Records from a data collection
-----

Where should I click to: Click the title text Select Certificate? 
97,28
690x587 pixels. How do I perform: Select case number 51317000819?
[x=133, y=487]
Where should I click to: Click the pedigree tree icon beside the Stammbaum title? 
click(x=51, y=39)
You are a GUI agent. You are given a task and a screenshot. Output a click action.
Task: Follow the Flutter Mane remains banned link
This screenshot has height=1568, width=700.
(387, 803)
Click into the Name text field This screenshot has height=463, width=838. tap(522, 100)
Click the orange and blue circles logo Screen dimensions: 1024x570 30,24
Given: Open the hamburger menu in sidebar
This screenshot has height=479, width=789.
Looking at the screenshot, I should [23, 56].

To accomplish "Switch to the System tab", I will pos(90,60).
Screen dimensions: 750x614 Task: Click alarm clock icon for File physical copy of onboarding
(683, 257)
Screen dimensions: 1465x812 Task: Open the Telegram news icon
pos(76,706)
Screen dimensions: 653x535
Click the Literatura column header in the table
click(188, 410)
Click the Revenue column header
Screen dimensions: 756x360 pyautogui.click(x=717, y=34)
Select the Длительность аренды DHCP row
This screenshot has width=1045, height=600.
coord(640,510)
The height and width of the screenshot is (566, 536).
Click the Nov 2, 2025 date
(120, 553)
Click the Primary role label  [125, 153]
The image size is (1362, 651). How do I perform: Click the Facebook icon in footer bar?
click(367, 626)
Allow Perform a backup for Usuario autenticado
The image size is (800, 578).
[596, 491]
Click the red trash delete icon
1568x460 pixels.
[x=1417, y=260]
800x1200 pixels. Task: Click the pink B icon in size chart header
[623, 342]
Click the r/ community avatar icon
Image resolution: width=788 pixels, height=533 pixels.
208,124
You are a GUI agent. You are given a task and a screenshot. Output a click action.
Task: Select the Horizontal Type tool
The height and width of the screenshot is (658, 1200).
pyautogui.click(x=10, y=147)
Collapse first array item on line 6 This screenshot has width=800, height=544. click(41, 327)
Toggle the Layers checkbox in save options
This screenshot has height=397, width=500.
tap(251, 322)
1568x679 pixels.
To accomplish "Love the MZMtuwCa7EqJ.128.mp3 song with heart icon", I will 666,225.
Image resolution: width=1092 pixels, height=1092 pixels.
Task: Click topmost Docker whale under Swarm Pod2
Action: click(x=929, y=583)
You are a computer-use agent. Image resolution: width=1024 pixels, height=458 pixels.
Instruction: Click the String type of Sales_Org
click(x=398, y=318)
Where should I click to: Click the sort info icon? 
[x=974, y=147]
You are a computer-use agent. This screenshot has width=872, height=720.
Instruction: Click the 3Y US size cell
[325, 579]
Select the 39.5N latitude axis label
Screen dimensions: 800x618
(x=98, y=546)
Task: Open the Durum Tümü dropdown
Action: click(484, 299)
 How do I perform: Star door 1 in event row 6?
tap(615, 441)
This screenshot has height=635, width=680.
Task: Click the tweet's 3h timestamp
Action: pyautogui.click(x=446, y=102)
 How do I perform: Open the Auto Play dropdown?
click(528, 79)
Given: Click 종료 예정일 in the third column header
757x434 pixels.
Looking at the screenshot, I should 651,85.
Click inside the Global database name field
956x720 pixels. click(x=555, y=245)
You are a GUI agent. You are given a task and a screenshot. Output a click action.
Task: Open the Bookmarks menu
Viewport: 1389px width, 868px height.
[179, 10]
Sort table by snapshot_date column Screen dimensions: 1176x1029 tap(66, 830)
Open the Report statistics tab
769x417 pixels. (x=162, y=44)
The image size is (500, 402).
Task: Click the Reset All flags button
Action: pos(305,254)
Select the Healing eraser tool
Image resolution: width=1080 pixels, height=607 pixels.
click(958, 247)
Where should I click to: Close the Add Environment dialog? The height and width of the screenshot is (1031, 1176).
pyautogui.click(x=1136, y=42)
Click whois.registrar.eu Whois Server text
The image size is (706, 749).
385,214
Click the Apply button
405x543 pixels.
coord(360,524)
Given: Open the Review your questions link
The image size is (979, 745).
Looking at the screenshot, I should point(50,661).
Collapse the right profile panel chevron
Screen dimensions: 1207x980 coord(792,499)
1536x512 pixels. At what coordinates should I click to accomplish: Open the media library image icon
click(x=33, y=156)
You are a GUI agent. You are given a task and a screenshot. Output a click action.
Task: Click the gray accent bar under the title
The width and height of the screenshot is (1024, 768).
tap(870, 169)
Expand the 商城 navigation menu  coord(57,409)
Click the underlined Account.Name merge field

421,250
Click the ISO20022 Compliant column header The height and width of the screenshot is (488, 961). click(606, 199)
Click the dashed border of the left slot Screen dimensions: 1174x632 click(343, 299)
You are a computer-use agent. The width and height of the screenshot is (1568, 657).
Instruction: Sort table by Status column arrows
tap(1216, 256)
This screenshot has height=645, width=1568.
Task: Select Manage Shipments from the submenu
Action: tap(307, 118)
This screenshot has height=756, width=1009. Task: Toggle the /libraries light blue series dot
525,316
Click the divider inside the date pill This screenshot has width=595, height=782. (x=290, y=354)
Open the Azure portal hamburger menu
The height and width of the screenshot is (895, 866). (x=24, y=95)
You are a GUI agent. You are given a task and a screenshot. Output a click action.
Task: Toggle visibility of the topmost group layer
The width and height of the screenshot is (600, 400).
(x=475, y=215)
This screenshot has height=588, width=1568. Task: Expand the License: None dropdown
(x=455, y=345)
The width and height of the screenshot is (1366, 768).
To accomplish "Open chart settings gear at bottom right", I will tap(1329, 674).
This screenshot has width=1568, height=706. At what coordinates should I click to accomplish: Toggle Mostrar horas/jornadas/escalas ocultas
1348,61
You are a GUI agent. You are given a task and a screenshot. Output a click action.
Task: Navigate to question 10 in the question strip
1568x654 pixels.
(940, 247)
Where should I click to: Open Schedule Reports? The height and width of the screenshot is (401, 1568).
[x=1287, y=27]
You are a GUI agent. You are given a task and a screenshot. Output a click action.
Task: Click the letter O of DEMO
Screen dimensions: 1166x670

-----

EXERCISE: Only one stretch of the data above is needed. Restate it word for word, from the line containing "Task: Follow the" through the line containing "Click the orange", both ends included.

ANSWER SPACE:
Task: Follow the Flutter Mane remains banned link
This screenshot has height=1568, width=700.
(387, 803)
Click into the Name text field This screenshot has height=463, width=838. tap(522, 100)
Click the orange and blue circles logo Screen dimensions: 1024x570 30,24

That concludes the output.